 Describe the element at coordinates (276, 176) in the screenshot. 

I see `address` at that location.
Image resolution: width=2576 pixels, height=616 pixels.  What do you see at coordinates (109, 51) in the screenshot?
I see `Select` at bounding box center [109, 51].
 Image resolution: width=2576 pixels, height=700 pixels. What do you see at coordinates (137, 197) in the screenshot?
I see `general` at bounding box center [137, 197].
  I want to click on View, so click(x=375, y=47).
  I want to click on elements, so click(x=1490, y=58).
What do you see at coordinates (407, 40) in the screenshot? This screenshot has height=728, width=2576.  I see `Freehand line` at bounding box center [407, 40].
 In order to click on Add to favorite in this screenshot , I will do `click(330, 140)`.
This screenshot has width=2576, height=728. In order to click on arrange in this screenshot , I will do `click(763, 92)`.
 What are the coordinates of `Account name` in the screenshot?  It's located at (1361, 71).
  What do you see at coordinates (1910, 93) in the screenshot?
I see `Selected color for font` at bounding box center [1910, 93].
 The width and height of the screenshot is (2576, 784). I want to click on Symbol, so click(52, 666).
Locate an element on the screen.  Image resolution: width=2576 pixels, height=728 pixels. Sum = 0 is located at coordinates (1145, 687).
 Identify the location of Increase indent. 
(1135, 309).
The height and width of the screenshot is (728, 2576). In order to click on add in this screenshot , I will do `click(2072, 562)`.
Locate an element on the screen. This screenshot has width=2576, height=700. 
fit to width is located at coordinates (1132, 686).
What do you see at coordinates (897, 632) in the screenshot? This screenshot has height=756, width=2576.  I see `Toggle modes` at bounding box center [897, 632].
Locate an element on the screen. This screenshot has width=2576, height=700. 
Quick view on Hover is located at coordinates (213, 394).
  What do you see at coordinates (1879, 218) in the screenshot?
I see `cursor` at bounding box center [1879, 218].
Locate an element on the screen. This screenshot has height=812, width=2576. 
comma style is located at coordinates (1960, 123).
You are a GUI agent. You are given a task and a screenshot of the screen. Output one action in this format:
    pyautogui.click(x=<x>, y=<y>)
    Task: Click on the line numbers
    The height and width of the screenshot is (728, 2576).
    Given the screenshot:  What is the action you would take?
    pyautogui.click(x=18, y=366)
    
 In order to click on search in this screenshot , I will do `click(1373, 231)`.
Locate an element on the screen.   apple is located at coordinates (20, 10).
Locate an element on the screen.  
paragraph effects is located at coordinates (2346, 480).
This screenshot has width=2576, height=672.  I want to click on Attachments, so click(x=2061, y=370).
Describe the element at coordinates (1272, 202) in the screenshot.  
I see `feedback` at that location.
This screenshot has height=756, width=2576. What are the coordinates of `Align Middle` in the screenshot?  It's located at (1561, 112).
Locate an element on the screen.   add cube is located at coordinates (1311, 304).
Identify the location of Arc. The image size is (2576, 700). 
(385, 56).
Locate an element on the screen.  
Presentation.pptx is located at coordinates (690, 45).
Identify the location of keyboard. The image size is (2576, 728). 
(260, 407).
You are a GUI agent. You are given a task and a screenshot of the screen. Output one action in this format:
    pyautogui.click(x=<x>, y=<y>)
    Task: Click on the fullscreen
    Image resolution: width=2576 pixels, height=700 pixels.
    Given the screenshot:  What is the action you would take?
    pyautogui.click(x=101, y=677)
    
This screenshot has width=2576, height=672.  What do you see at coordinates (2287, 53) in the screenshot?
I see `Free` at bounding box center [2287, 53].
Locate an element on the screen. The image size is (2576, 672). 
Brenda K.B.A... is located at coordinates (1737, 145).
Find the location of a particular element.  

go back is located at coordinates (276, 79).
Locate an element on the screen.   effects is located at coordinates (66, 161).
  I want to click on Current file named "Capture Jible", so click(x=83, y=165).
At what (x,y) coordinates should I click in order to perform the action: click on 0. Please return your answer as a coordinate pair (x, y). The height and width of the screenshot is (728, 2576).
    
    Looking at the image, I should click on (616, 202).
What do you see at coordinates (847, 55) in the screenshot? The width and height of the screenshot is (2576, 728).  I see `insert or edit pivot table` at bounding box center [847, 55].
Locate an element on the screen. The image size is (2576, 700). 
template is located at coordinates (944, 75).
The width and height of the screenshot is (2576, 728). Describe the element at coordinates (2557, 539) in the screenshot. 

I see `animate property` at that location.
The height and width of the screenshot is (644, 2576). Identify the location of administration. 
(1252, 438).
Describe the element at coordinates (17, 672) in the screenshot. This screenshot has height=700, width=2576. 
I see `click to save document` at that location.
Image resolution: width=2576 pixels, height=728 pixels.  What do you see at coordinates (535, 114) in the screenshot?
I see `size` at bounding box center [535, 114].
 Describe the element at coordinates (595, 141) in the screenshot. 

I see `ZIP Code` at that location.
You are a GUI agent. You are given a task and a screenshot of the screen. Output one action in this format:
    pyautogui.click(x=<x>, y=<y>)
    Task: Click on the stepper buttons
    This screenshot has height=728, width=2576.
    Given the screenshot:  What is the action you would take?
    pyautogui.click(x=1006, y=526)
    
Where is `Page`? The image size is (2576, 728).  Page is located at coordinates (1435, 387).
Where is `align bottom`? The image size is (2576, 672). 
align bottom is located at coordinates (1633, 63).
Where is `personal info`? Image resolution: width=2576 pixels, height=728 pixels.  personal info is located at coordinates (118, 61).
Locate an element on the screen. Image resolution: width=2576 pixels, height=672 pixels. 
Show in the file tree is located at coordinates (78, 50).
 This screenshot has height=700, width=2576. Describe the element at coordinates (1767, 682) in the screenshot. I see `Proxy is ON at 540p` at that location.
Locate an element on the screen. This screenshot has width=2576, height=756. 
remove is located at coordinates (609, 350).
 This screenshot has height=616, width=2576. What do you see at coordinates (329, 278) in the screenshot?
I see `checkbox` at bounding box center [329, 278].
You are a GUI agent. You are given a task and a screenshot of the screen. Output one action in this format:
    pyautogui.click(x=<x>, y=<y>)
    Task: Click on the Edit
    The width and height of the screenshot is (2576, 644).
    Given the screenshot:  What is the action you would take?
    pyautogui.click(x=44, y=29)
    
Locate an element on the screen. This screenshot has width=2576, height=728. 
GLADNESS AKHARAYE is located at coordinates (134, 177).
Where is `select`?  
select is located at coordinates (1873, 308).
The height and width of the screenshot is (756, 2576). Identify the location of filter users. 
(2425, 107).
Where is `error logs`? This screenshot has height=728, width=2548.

------------------------------------

Reproduce the listing above, replacing "Locate an element on the screen" with "Find an item on the display" throughout and leaving every other line unchanged.

● EXPECTED OUTPUT
 Describe the element at coordinates (276, 176) in the screenshot. 

I see `address` at that location.
Image resolution: width=2576 pixels, height=616 pixels.  What do you see at coordinates (109, 51) in the screenshot?
I see `Select` at bounding box center [109, 51].
 Image resolution: width=2576 pixels, height=700 pixels. What do you see at coordinates (137, 197) in the screenshot?
I see `general` at bounding box center [137, 197].
  I want to click on View, so click(x=375, y=47).
  I want to click on elements, so click(x=1490, y=58).
What do you see at coordinates (407, 40) in the screenshot? This screenshot has height=728, width=2576.  I see `Freehand line` at bounding box center [407, 40].
 In order to click on Add to favorite in this screenshot , I will do `click(330, 140)`.
This screenshot has width=2576, height=728. In order to click on arrange in this screenshot , I will do `click(763, 92)`.
 What are the coordinates of `Account name` in the screenshot?  It's located at (1361, 71).
  What do you see at coordinates (1910, 93) in the screenshot?
I see `Selected color for font` at bounding box center [1910, 93].
 The width and height of the screenshot is (2576, 784). I want to click on Symbol, so click(52, 666).
Find an item on the display.  Image resolution: width=2576 pixels, height=728 pixels. Sum = 0 is located at coordinates (1145, 687).
 Identify the location of Increase indent. 
(1135, 309).
The height and width of the screenshot is (728, 2576). In order to click on add in this screenshot , I will do `click(2072, 562)`.
Find an item on the display. This screenshot has width=2576, height=700. 
fit to width is located at coordinates (1132, 686).
What do you see at coordinates (897, 632) in the screenshot? This screenshot has height=756, width=2576.  I see `Toggle modes` at bounding box center [897, 632].
Find an item on the display. This screenshot has width=2576, height=700. 
Quick view on Hover is located at coordinates (213, 394).
  What do you see at coordinates (1879, 218) in the screenshot?
I see `cursor` at bounding box center [1879, 218].
Find an item on the display. This screenshot has height=812, width=2576. 
comma style is located at coordinates (1960, 123).
You are a GUI agent. You are given a task and a screenshot of the screen. Output one action in this format:
    pyautogui.click(x=<x>, y=<y>)
    Task: Click on the line numbers
    The height and width of the screenshot is (728, 2576).
    Given the screenshot:  What is the action you would take?
    pyautogui.click(x=18, y=366)
    
 In order to click on search in this screenshot , I will do `click(1373, 231)`.
Find an item on the display.   apple is located at coordinates (20, 10).
Find an item on the display.  
paragraph effects is located at coordinates (2346, 480).
This screenshot has width=2576, height=672.  I want to click on Attachments, so click(x=2061, y=370).
Describe the element at coordinates (1272, 202) in the screenshot.  
I see `feedback` at that location.
This screenshot has height=756, width=2576. What are the coordinates of `Align Middle` in the screenshot?  It's located at (1561, 112).
Find an item on the display.   add cube is located at coordinates (1311, 304).
Identify the location of Arc. The image size is (2576, 700). 
(385, 56).
Find an item on the display.  
Presentation.pptx is located at coordinates (690, 45).
Identify the location of keyboard. The image size is (2576, 728). 
(260, 407).
You are a GUI agent. You are given a task and a screenshot of the screen. Output one action in this format:
    pyautogui.click(x=<x>, y=<y>)
    Task: Click on the fullscreen
    Image resolution: width=2576 pixels, height=700 pixels.
    Given the screenshot:  What is the action you would take?
    pyautogui.click(x=101, y=677)
    
This screenshot has width=2576, height=672.  What do you see at coordinates (2287, 53) in the screenshot?
I see `Free` at bounding box center [2287, 53].
Find an item on the display. The image size is (2576, 672). 
Brenda K.B.A... is located at coordinates (1737, 145).
Find the location of a particular element.  

go back is located at coordinates (276, 79).
Find an item on the display.   effects is located at coordinates (66, 161).
  I want to click on Current file named "Capture Jible", so click(x=83, y=165).
At what (x,y) coordinates should I click in order to perform the action: click on 0. Please return your answer as a coordinate pair (x, y). The height and width of the screenshot is (728, 2576).
    
    Looking at the image, I should click on (616, 202).
What do you see at coordinates (847, 55) in the screenshot? The width and height of the screenshot is (2576, 728).  I see `insert or edit pivot table` at bounding box center [847, 55].
Find an item on the display. The image size is (2576, 700). 
template is located at coordinates (944, 75).
The width and height of the screenshot is (2576, 728). Describe the element at coordinates (2557, 539) in the screenshot. 

I see `animate property` at that location.
The height and width of the screenshot is (644, 2576). Identify the location of administration. 
(1252, 438).
Describe the element at coordinates (17, 672) in the screenshot. This screenshot has height=700, width=2576. 
I see `click to save document` at that location.
Image resolution: width=2576 pixels, height=728 pixels.  What do you see at coordinates (535, 114) in the screenshot?
I see `size` at bounding box center [535, 114].
 Describe the element at coordinates (595, 141) in the screenshot. 

I see `ZIP Code` at that location.
You are a GUI agent. You are given a task and a screenshot of the screen. Output one action in this format:
    pyautogui.click(x=<x>, y=<y>)
    Task: Click on the stepper buttons
    This screenshot has height=728, width=2576.
    Given the screenshot:  What is the action you would take?
    pyautogui.click(x=1006, y=526)
    
Where is `Page`? The image size is (2576, 728).  Page is located at coordinates (1435, 387).
Where is `align bottom`? The image size is (2576, 672). 
align bottom is located at coordinates (1633, 63).
Where is `personal info`? Image resolution: width=2576 pixels, height=728 pixels.  personal info is located at coordinates (118, 61).
Find an item on the display. Image resolution: width=2576 pixels, height=672 pixels. 
Show in the file tree is located at coordinates (78, 50).
 This screenshot has height=700, width=2576. Describe the element at coordinates (1767, 682) in the screenshot. I see `Proxy is ON at 540p` at that location.
Find an item on the display. This screenshot has width=2576, height=756. 
remove is located at coordinates (609, 350).
 This screenshot has height=616, width=2576. What do you see at coordinates (329, 278) in the screenshot?
I see `checkbox` at bounding box center [329, 278].
You are a GUI agent. You are given a task and a screenshot of the screen. Output one action in this format:
    pyautogui.click(x=<x>, y=<y>)
    Task: Click on the Edit
    The width and height of the screenshot is (2576, 644).
    Given the screenshot:  What is the action you would take?
    pyautogui.click(x=44, y=29)
    
Find an item on the display. This screenshot has width=2576, height=728. 
GLADNESS AKHARAYE is located at coordinates (134, 177).
Where is `select`?  
select is located at coordinates (1873, 308).
The height and width of the screenshot is (756, 2576). Identify the location of filter users. 
(2425, 107).
Where is `error logs`? This screenshot has height=728, width=2548.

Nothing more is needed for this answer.